Como anda a saúde no Brasil?

No Dia Nacional da Saúde, analisamos o mercado dos dentistas e dos mais diversos segmentos de médicos para apresentar números reveladores.

Desde 2008, a maior preocupação de 45% brasileiros é com a saúde, ficando bem à frente de segurança (18%), corrupção (10%) e educação (9%), por exemplo. Os dados são do Datafolha.
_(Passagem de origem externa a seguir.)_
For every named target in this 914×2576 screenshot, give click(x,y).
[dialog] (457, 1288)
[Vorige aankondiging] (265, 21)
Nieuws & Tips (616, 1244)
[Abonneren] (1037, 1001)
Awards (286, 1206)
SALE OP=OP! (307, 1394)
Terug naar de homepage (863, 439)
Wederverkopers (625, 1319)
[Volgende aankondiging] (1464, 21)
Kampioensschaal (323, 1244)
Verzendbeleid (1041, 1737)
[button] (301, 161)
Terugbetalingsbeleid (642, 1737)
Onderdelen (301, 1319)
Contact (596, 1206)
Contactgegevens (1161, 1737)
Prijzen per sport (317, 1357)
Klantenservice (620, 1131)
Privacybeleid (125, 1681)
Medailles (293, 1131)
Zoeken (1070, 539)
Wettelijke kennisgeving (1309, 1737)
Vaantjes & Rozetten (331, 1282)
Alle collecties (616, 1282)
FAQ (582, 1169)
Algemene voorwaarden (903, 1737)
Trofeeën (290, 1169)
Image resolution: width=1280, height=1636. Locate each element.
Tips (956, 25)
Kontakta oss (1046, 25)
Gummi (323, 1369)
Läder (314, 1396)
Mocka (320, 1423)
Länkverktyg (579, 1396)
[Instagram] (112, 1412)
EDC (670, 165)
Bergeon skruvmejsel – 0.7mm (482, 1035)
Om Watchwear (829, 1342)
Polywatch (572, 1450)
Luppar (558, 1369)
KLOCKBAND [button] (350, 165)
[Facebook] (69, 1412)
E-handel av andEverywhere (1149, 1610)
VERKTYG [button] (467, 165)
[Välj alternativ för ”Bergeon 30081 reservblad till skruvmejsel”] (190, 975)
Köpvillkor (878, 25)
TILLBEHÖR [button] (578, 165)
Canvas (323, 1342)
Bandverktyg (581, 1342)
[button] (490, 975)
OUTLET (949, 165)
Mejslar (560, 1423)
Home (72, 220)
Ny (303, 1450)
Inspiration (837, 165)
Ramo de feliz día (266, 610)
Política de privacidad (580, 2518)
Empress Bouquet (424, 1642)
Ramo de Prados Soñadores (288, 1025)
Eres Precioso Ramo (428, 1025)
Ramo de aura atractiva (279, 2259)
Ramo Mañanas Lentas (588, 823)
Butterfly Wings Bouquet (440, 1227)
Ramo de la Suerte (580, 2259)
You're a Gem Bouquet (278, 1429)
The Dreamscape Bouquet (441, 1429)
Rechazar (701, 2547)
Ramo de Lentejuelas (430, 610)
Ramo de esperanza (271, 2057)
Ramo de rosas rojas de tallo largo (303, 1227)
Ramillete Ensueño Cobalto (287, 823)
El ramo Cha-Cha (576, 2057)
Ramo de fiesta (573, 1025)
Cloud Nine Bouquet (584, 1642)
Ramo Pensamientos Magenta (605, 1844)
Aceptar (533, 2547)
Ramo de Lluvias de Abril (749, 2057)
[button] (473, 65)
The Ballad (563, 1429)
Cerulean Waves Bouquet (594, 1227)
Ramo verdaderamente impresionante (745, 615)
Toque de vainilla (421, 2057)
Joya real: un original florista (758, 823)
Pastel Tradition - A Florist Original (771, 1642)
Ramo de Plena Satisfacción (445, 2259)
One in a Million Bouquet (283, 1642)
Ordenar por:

O Ministério da Saúde informa que os recursos destinados à rede pública mais do que triplicaram nos últimos 11 anos, passando de R$ 27,2 bilhões em 2003 para R$ 91,6 bilhões em 2014. Programas como o Mais Médicos e de distribuição de remédios gratuitos estão longe de serem unanimidades, porém contam com a aprovação de grande parte dos usuários atendidos.

O cenário.

A população brasileira é formada por mais de 200 milhões. Destes, 71,2% — ou seja, 142,8 milhões – consultaram médico em 2013, de acordo com o Censo. No mesmo ano, 27,9% da população possuía algum plano de saúde, seja odontológico ou médico.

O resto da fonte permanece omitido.